## The task:
Each entry has to be set down again with no alteration.

## Source data:
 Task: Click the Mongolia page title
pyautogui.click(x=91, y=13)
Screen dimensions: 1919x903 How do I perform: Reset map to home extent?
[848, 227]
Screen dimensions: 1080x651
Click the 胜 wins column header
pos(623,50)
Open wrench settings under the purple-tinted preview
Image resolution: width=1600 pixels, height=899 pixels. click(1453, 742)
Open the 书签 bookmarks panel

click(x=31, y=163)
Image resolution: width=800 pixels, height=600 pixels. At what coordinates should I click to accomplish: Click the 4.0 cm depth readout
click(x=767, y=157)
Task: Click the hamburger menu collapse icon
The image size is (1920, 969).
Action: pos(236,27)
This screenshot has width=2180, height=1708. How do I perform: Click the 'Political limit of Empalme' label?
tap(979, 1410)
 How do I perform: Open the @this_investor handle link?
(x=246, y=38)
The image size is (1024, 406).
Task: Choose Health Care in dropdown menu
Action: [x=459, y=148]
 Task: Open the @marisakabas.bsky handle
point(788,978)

## Task result:
 Task: Click the Mongolia page title
pyautogui.click(x=91, y=13)
Screen dimensions: 1919x903 How do I perform: Reset map to home extent?
[848, 227]
Screen dimensions: 1080x651
Click the 胜 wins column header
pos(623,50)
Open wrench settings under the purple-tinted preview
Image resolution: width=1600 pixels, height=899 pixels. click(1453, 742)
Open the 书签 bookmarks panel

click(x=31, y=163)
Image resolution: width=800 pixels, height=600 pixels. At what coordinates should I click to accomplish: Click the 4.0 cm depth readout
click(x=767, y=157)
Task: Click the hamburger menu collapse icon
The image size is (1920, 969).
Action: pos(236,27)
This screenshot has width=2180, height=1708. How do I perform: Click the 'Political limit of Empalme' label?
tap(979, 1410)
 How do I perform: Open the @this_investor handle link?
(x=246, y=38)
The image size is (1024, 406).
Task: Choose Health Care in dropdown menu
Action: [x=459, y=148]
 Task: Open the @marisakabas.bsky handle
point(788,978)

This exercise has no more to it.